The scientist who led the research is Professor Michael Strano. He told euronews: ‘Plants are very good analytical chemists. They have an extensive root network in the soil, are constantly sampling groundwater, and have a way to self-power the transport of that water up into the leaves.’

Then, he adds: ‘This is a novel demonstration of how we have overcome the plant/human communication barrier.’

Euronews explained the tech as: “When the spinach roots detect the presence of nitroaromatics in groundwater, a compound often found in explosives like landmines, the carbon nanotubes within the plant leaves emit a signal. This signal is then read by an infrared camera, sending an email alert to the scientists.”

The initial research was intended to detect explosives. However, the team now believes spinach plants could be used to warn us about climate change and other environmental issues.

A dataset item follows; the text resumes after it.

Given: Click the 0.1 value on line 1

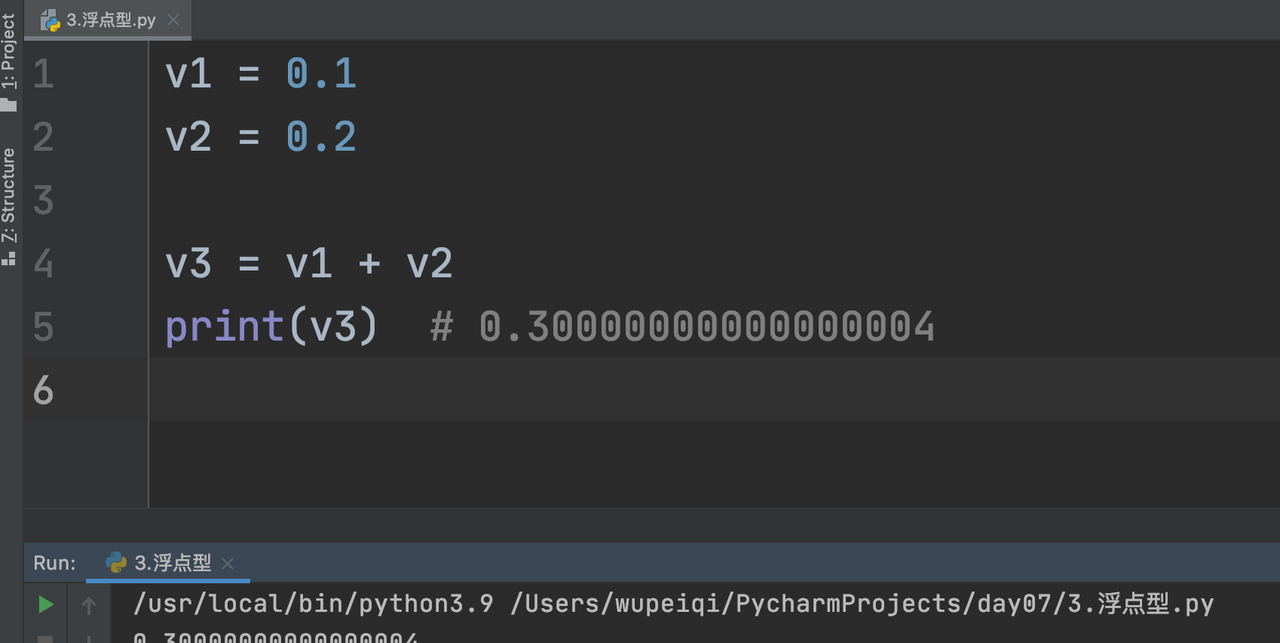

Strano explains: ‘Plants are very environmentally responsive. They know that there is going to be a drought long before we do. They can detect small changes in the properties of soil and water potential. If we tap into those chemical signalling pathways, there is a wealth of information to access.’

Professor Shouzhong Zou says: ‘This work suggests that sustainable catalysts can be made for an oxygen reduction reaction from natural resources.’

He added, ‘The method we tested can produce highly active, carbon-based catalysts from spinach, which is a renewable biomass. In fact, we believe it outperforms commercial platinum catalysts in both activity and stability.’

Social Media

Of course, social media users are having a field day with spinach puns.

One tweeted: “Are you sure you want to unsubscribe from Ronnie (aka spinach plant 331, row 9?)”

Is anyone else wishing they studied harder in Chemistry?